INPUT

···

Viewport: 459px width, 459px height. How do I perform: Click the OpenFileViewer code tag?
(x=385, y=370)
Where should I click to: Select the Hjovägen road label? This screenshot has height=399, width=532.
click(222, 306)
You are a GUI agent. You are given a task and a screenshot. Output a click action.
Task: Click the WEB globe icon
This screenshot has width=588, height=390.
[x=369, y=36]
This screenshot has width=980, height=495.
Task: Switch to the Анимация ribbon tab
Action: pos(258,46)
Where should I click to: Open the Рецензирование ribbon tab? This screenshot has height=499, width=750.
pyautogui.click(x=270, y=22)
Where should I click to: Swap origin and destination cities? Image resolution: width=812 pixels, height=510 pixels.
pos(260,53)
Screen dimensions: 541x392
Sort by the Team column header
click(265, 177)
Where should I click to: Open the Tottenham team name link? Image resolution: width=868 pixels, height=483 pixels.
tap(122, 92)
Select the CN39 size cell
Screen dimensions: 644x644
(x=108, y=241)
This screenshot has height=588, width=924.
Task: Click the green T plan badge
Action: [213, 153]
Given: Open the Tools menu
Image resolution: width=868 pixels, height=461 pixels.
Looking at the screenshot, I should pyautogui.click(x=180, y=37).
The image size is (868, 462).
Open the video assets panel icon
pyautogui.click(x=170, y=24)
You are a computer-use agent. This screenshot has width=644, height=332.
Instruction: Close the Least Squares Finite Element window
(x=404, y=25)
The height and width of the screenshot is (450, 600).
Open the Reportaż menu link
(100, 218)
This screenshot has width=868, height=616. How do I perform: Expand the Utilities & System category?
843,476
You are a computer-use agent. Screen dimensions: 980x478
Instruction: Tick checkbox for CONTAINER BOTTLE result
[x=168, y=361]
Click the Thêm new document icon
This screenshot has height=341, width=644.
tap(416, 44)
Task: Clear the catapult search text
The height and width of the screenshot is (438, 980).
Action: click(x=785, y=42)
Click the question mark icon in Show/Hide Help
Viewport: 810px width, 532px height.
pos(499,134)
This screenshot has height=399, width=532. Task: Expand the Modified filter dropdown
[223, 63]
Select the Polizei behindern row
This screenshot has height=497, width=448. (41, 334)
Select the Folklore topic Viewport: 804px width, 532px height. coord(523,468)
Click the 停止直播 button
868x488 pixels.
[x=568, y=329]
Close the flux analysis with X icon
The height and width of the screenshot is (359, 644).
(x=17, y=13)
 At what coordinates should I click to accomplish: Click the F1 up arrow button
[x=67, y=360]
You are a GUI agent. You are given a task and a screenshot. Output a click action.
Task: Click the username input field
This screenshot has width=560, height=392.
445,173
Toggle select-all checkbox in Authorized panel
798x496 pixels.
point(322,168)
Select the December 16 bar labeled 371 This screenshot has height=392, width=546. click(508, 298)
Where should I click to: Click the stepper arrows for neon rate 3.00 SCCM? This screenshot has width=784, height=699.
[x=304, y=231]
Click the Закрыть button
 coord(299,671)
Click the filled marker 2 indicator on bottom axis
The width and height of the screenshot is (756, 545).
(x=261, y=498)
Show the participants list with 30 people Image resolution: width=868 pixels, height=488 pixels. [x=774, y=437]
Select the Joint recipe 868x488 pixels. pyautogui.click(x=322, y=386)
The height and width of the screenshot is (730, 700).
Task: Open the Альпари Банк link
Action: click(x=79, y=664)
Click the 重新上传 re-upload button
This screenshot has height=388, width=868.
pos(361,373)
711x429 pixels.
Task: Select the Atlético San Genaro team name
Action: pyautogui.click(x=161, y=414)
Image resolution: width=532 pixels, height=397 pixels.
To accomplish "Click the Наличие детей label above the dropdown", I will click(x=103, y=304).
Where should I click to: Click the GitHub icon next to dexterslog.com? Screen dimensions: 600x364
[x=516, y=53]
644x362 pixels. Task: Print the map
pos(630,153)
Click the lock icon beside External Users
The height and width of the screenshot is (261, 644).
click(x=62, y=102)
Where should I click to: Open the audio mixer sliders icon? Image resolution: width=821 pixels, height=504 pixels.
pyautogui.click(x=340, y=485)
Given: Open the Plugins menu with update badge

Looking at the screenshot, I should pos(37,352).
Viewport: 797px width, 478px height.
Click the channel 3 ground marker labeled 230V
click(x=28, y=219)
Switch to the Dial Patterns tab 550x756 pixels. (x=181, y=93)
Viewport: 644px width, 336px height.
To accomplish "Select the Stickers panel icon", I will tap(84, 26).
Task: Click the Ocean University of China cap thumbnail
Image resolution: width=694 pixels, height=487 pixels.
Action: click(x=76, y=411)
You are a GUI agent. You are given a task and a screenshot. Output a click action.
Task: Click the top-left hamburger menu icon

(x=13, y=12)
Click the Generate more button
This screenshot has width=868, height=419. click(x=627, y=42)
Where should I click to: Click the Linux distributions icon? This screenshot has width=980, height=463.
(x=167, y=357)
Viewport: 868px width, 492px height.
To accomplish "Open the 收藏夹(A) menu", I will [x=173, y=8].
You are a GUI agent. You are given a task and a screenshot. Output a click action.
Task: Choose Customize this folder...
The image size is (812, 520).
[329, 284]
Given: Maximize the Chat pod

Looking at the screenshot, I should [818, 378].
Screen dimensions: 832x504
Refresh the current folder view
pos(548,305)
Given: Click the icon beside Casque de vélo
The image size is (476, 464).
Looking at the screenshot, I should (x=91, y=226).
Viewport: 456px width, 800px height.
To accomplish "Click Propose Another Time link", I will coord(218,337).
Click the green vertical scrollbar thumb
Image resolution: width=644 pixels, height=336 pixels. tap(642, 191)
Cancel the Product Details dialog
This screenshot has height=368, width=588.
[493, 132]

···

EXERCISE DETAILS
Your output should match the records above word for word.

ANSWER SPACE
Viewport: 459px width, 459px height. How do I perform: Click the OpenFileViewer code tag?
(x=385, y=370)
Where should I click to: Select the Hjovägen road label? This screenshot has height=399, width=532.
click(222, 306)
You are a GUI agent. You are given a task and a screenshot. Output a click action.
Task: Click the WEB globe icon
This screenshot has width=588, height=390.
[x=369, y=36]
This screenshot has width=980, height=495.
Task: Switch to the Анимация ribbon tab
Action: pos(258,46)
Where should I click to: Open the Рецензирование ribbon tab? This screenshot has height=499, width=750.
pyautogui.click(x=270, y=22)
Where should I click to: Swap origin and destination cities? Image resolution: width=812 pixels, height=510 pixels.
pos(260,53)
Screen dimensions: 541x392
Sort by the Team column header
click(265, 177)
Where should I click to: Open the Tottenham team name link? Image resolution: width=868 pixels, height=483 pixels.
tap(122, 92)
Select the CN39 size cell
Screen dimensions: 644x644
(x=108, y=241)
This screenshot has height=588, width=924.
Task: Click the green T plan badge
Action: [213, 153]
Given: Open the Tools menu
Image resolution: width=868 pixels, height=461 pixels.
Looking at the screenshot, I should pyautogui.click(x=180, y=37).
The image size is (868, 462).
Open the video assets panel icon
pyautogui.click(x=170, y=24)
You are a computer-use agent. This screenshot has width=644, height=332.
Instruction: Close the Least Squares Finite Element window
(x=404, y=25)
The height and width of the screenshot is (450, 600).
Open the Reportaż menu link
(100, 218)
This screenshot has width=868, height=616. How do I perform: Expand the Utilities & System category?
843,476
You are a computer-use agent. Screen dimensions: 980x478
Instruction: Tick checkbox for CONTAINER BOTTLE result
[x=168, y=361]
Click the Thêm new document icon
This screenshot has height=341, width=644.
tap(416, 44)
Task: Clear the catapult search text
The height and width of the screenshot is (438, 980).
Action: click(x=785, y=42)
Click the question mark icon in Show/Hide Help
Viewport: 810px width, 532px height.
pos(499,134)
This screenshot has height=399, width=532. Task: Expand the Modified filter dropdown
[223, 63]
Select the Polizei behindern row
This screenshot has height=497, width=448. (41, 334)
Select the Folklore topic Viewport: 804px width, 532px height. coord(523,468)
Click the 停止直播 button
868x488 pixels.
[x=568, y=329]
Close the flux analysis with X icon
The height and width of the screenshot is (359, 644).
(x=17, y=13)
 At what coordinates should I click to accomplish: Click the F1 up arrow button
[x=67, y=360]
You are a GUI agent. You are given a task and a screenshot. Output a click action.
Task: Click the username input field
This screenshot has width=560, height=392.
445,173
Toggle select-all checkbox in Authorized panel
798x496 pixels.
point(322,168)
Select the December 16 bar labeled 371 This screenshot has height=392, width=546. click(508, 298)
Where should I click to: Click the stepper arrows for neon rate 3.00 SCCM? This screenshot has width=784, height=699.
[x=304, y=231]
Click the Закрыть button
 coord(299,671)
Click the filled marker 2 indicator on bottom axis
The width and height of the screenshot is (756, 545).
(x=261, y=498)
Show the participants list with 30 people Image resolution: width=868 pixels, height=488 pixels. [x=774, y=437]
Select the Joint recipe 868x488 pixels. pyautogui.click(x=322, y=386)
The height and width of the screenshot is (730, 700).
Task: Open the Альпари Банк link
Action: click(x=79, y=664)
Click the 重新上传 re-upload button
This screenshot has height=388, width=868.
pos(361,373)
711x429 pixels.
Task: Select the Atlético San Genaro team name
Action: pyautogui.click(x=161, y=414)
Image resolution: width=532 pixels, height=397 pixels.
To accomplish "Click the Наличие детей label above the dropdown", I will click(x=103, y=304).
Where should I click to: Click the GitHub icon next to dexterslog.com? Screen dimensions: 600x364
[x=516, y=53]
644x362 pixels. Task: Print the map
pos(630,153)
Click the lock icon beside External Users
The height and width of the screenshot is (261, 644).
click(x=62, y=102)
Where should I click to: Open the audio mixer sliders icon? Image resolution: width=821 pixels, height=504 pixels.
pyautogui.click(x=340, y=485)
Given: Open the Plugins menu with update badge

Looking at the screenshot, I should pos(37,352).
Viewport: 797px width, 478px height.
Click the channel 3 ground marker labeled 230V
click(x=28, y=219)
Switch to the Dial Patterns tab 550x756 pixels. (x=181, y=93)
Viewport: 644px width, 336px height.
To accomplish "Select the Stickers panel icon", I will tap(84, 26).
Task: Click the Ocean University of China cap thumbnail
Image resolution: width=694 pixels, height=487 pixels.
Action: click(x=76, y=411)
You are a GUI agent. You are given a task and a screenshot. Output a click action.
Task: Click the top-left hamburger menu icon

(x=13, y=12)
Click the Generate more button
This screenshot has width=868, height=419. click(x=627, y=42)
Where should I click to: Click the Linux distributions icon? This screenshot has width=980, height=463.
(x=167, y=357)
Viewport: 868px width, 492px height.
To accomplish "Open the 收藏夹(A) menu", I will [x=173, y=8].
You are a GUI agent. You are given a task and a screenshot. Output a click action.
Task: Choose Customize this folder...
The image size is (812, 520).
[329, 284]
Given: Maximize the Chat pod

Looking at the screenshot, I should [818, 378].
Screen dimensions: 832x504
Refresh the current folder view
pos(548,305)
Given: Click the icon beside Casque de vélo
The image size is (476, 464).
Looking at the screenshot, I should (x=91, y=226).
Viewport: 456px width, 800px height.
To accomplish "Click Propose Another Time link", I will coord(218,337).
Click the green vertical scrollbar thumb
Image resolution: width=644 pixels, height=336 pixels. tap(642, 191)
Cancel the Product Details dialog
This screenshot has height=368, width=588.
[493, 132]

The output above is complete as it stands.